● **THE TASK**: Repeat the entries that appear below, exactly as they are given.
### THE DATA
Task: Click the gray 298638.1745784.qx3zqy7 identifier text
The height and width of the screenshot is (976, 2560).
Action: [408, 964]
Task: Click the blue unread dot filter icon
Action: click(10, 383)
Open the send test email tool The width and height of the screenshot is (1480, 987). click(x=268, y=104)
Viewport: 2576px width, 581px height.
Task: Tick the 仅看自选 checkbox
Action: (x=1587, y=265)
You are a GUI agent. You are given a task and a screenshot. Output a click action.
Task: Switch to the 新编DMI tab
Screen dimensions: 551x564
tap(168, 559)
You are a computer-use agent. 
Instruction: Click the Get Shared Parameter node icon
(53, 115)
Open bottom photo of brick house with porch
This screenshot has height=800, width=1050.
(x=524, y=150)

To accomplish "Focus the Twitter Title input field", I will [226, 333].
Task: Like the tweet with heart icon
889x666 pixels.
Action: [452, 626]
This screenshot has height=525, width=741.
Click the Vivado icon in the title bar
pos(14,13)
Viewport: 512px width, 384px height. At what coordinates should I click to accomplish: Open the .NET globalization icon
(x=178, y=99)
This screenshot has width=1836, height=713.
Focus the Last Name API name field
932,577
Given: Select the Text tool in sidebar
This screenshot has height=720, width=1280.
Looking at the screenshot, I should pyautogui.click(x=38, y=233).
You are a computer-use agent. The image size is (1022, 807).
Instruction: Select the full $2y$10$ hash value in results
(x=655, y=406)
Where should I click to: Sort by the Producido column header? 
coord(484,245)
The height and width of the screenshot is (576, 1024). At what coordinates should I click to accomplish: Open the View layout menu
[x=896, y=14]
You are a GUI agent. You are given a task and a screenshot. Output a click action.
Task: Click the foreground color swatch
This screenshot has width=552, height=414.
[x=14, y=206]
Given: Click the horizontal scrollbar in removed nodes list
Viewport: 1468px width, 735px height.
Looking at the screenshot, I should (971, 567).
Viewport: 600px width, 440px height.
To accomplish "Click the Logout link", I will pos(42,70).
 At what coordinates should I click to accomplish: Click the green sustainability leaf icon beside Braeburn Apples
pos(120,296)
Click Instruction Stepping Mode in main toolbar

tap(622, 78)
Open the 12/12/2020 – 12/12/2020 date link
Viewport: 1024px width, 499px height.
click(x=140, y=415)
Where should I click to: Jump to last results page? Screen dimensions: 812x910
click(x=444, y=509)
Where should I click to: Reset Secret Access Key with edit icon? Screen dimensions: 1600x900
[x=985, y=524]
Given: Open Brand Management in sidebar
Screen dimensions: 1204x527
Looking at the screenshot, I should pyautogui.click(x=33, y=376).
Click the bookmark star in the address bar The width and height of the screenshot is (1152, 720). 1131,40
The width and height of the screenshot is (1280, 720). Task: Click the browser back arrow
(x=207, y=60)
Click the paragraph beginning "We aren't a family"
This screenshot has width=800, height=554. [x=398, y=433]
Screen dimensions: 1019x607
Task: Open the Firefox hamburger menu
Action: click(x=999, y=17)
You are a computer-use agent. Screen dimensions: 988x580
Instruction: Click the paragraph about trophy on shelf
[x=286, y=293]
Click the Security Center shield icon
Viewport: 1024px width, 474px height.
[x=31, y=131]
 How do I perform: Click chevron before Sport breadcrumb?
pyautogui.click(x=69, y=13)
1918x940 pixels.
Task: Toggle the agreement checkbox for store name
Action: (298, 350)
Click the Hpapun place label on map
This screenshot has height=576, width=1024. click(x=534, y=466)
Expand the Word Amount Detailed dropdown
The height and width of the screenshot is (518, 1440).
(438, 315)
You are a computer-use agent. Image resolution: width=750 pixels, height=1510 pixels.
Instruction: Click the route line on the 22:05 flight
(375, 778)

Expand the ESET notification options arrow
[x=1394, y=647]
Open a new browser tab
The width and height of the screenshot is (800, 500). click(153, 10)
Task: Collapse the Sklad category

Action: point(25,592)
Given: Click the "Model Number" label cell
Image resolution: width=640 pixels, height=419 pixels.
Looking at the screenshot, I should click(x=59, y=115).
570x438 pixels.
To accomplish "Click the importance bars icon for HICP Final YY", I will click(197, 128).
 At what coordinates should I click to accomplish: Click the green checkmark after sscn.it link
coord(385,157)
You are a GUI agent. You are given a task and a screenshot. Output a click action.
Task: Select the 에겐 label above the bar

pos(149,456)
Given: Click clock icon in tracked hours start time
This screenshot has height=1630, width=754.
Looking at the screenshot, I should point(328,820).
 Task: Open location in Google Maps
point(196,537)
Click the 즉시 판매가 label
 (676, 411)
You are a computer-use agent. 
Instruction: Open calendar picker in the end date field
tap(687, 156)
######
● **WORKED SOLUTION**:
Task: Click the gray 298638.1745784.qx3zqy7 identifier text
The height and width of the screenshot is (976, 2560).
Action: [408, 964]
Task: Click the blue unread dot filter icon
Action: click(10, 383)
Open the send test email tool The width and height of the screenshot is (1480, 987). click(x=268, y=104)
Viewport: 2576px width, 581px height.
Task: Tick the 仅看自选 checkbox
Action: (x=1587, y=265)
You are a GUI agent. You are given a task and a screenshot. Output a click action.
Task: Switch to the 新编DMI tab
Screen dimensions: 551x564
tap(168, 559)
You are a computer-use agent. 
Instruction: Click the Get Shared Parameter node icon
(53, 115)
Open bottom photo of brick house with porch
This screenshot has height=800, width=1050.
(x=524, y=150)

To accomplish "Focus the Twitter Title input field", I will [226, 333].
Task: Like the tweet with heart icon
889x666 pixels.
Action: [452, 626]
This screenshot has height=525, width=741.
Click the Vivado icon in the title bar
pos(14,13)
Viewport: 512px width, 384px height. At what coordinates should I click to accomplish: Open the .NET globalization icon
(x=178, y=99)
This screenshot has width=1836, height=713.
Focus the Last Name API name field
932,577
Given: Select the Text tool in sidebar
This screenshot has height=720, width=1280.
Looking at the screenshot, I should pyautogui.click(x=38, y=233).
You are a computer-use agent. The image size is (1022, 807).
Instruction: Select the full $2y$10$ hash value in results
(x=655, y=406)
Where should I click to: Sort by the Producido column header? 
coord(484,245)
The height and width of the screenshot is (576, 1024). At what coordinates should I click to accomplish: Open the View layout menu
[x=896, y=14]
You are a GUI agent. You are given a task and a screenshot. Output a click action.
Task: Click the foreground color swatch
This screenshot has width=552, height=414.
[x=14, y=206]
Given: Click the horizontal scrollbar in removed nodes list
Viewport: 1468px width, 735px height.
Looking at the screenshot, I should (971, 567).
Viewport: 600px width, 440px height.
To accomplish "Click the Logout link", I will pos(42,70).
 At what coordinates should I click to accomplish: Click the green sustainability leaf icon beside Braeburn Apples
pos(120,296)
Click Instruction Stepping Mode in main toolbar

tap(622, 78)
Open the 12/12/2020 – 12/12/2020 date link
Viewport: 1024px width, 499px height.
click(x=140, y=415)
Where should I click to: Jump to last results page? Screen dimensions: 812x910
click(x=444, y=509)
Where should I click to: Reset Secret Access Key with edit icon? Screen dimensions: 1600x900
[x=985, y=524]
Given: Open Brand Management in sidebar
Screen dimensions: 1204x527
Looking at the screenshot, I should pyautogui.click(x=33, y=376).
Click the bookmark star in the address bar The width and height of the screenshot is (1152, 720). 1131,40
The width and height of the screenshot is (1280, 720). Task: Click the browser back arrow
(x=207, y=60)
Click the paragraph beginning "We aren't a family"
This screenshot has width=800, height=554. [x=398, y=433]
Screen dimensions: 1019x607
Task: Open the Firefox hamburger menu
Action: click(x=999, y=17)
You are a computer-use agent. Screen dimensions: 988x580
Instruction: Click the paragraph about trophy on shelf
[x=286, y=293]
Click the Security Center shield icon
Viewport: 1024px width, 474px height.
[x=31, y=131]
 How do I perform: Click chevron before Sport breadcrumb?
pyautogui.click(x=69, y=13)
1918x940 pixels.
Task: Toggle the agreement checkbox for store name
Action: (298, 350)
Click the Hpapun place label on map
This screenshot has height=576, width=1024. click(x=534, y=466)
Expand the Word Amount Detailed dropdown
The height and width of the screenshot is (518, 1440).
(438, 315)
You are a computer-use agent. Image resolution: width=750 pixels, height=1510 pixels.
Instruction: Click the route line on the 22:05 flight
(375, 778)

Expand the ESET notification options arrow
[x=1394, y=647]
Open a new browser tab
The width and height of the screenshot is (800, 500). click(153, 10)
Task: Collapse the Sklad category

Action: point(25,592)
Given: Click the "Model Number" label cell
Image resolution: width=640 pixels, height=419 pixels.
Looking at the screenshot, I should click(x=59, y=115).
570x438 pixels.
To accomplish "Click the importance bars icon for HICP Final YY", I will click(197, 128).
 At what coordinates should I click to accomplish: Click the green checkmark after sscn.it link
coord(385,157)
You are a GUI agent. You are given a task and a screenshot. Output a click action.
Task: Select the 에겐 label above the bar

pos(149,456)
Given: Click clock icon in tracked hours start time
This screenshot has height=1630, width=754.
Looking at the screenshot, I should point(328,820).
 Task: Open location in Google Maps
point(196,537)
Click the 즉시 판매가 label
 (676, 411)
You are a computer-use agent. 
Instruction: Open calendar picker in the end date field
tap(687, 156)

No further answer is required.